Task material |
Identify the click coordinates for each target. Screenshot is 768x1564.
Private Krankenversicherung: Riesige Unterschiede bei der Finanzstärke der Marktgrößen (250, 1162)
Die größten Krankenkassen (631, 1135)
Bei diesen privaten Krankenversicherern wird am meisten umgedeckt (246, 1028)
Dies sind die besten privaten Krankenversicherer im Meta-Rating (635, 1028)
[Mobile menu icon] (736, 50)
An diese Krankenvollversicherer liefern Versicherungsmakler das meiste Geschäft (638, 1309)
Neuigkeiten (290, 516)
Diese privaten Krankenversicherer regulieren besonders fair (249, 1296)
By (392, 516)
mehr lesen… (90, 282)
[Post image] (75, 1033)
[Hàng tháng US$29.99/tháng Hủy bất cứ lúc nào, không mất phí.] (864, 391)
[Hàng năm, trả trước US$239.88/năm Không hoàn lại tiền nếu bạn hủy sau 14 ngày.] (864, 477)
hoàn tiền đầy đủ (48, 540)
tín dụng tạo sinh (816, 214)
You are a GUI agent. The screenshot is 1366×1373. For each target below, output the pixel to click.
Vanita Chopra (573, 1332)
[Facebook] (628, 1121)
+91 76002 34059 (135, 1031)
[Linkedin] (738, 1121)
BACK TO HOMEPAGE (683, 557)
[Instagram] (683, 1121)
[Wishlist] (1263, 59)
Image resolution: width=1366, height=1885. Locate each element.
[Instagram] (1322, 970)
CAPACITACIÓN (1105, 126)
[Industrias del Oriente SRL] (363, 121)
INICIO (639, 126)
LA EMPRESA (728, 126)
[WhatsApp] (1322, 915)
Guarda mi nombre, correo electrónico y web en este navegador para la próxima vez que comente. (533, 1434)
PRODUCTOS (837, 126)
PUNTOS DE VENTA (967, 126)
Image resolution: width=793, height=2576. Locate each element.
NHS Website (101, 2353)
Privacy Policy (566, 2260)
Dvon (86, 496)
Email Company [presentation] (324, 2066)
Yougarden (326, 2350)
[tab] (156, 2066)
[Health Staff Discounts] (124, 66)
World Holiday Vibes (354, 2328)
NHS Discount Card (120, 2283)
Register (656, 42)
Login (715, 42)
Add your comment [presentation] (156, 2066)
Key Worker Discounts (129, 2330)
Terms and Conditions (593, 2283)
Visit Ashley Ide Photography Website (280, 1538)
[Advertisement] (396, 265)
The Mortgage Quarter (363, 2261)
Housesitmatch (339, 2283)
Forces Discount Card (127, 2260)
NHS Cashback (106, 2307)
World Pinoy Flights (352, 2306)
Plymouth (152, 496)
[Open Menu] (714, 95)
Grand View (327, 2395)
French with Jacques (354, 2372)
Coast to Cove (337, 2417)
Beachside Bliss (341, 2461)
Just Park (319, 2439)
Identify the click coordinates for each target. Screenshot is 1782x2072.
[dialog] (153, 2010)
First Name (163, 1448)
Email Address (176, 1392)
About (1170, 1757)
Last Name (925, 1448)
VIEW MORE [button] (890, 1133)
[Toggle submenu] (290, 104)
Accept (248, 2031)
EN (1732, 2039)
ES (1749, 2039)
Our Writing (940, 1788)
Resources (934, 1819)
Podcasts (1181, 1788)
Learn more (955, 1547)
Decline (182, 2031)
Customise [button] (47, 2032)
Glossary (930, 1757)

Problem to work on | The required output is the line containing "NHS Discount Card (120, 2283)" through the last line of the records above, each copied exactly and nothing more.

Task result |
NHS Discount Card (120, 2283)
Register (656, 42)
Login (715, 42)
Add your comment [presentation] (156, 2066)
Key Worker Discounts (129, 2330)
Terms and Conditions (593, 2283)
Visit Ashley Ide Photography Website (280, 1538)
[Advertisement] (396, 265)
The Mortgage Quarter (363, 2261)
Housesitmatch (339, 2283)
Forces Discount Card (127, 2260)
NHS Cashback (106, 2307)
World Pinoy Flights (352, 2306)
Plymouth (152, 496)
[Open Menu] (714, 95)
Grand View (327, 2395)
French with Jacques (354, 2372)
Coast to Cove (337, 2417)
Beachside Bliss (341, 2461)
Just Park (319, 2439)
Identify the click coordinates for each target. Screenshot is 1782x2072.
[dialog] (153, 2010)
First Name (163, 1448)
Email Address (176, 1392)
About (1170, 1757)
Last Name (925, 1448)
VIEW MORE [button] (890, 1133)
[Toggle submenu] (290, 104)
Accept (248, 2031)
EN (1732, 2039)
ES (1749, 2039)
Our Writing (940, 1788)
Resources (934, 1819)
Podcasts (1181, 1788)
Learn more (955, 1547)
Decline (182, 2031)
Customise [button] (47, 2032)
Glossary (930, 1757)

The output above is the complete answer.